**Task**
Say how many lines in the following data hold the word "agent". Write nothing but that number.

_____

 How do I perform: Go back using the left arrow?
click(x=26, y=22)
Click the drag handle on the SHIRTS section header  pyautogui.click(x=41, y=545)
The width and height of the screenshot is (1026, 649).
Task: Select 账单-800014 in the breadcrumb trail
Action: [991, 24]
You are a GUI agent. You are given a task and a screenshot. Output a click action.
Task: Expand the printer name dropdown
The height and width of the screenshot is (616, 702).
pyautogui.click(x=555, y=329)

_____

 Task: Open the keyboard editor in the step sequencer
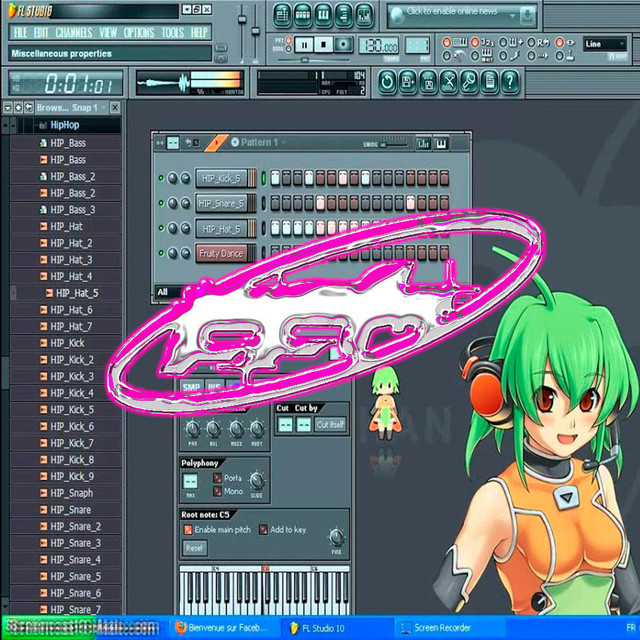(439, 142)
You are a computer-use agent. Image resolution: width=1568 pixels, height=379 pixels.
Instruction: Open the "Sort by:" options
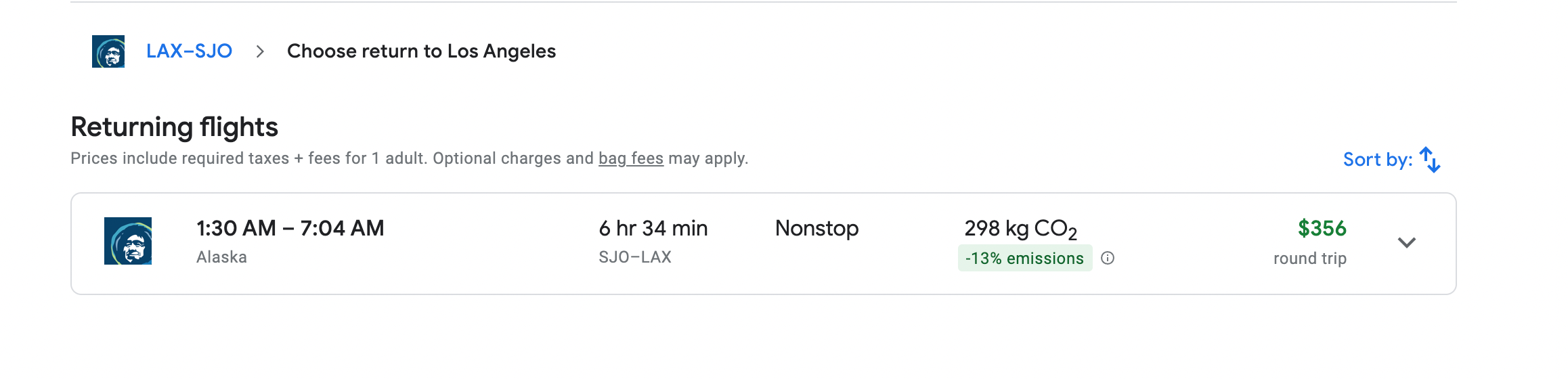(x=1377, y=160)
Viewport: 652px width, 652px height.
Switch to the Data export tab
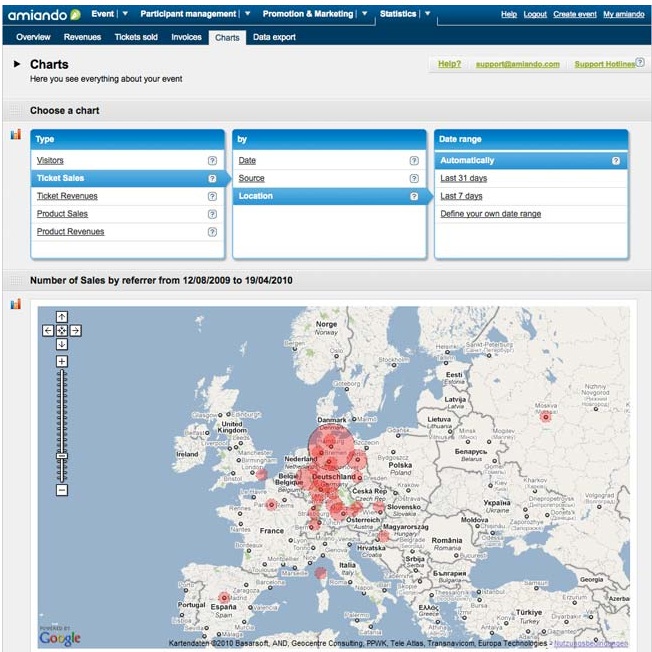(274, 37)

_____

**Expected answer**
2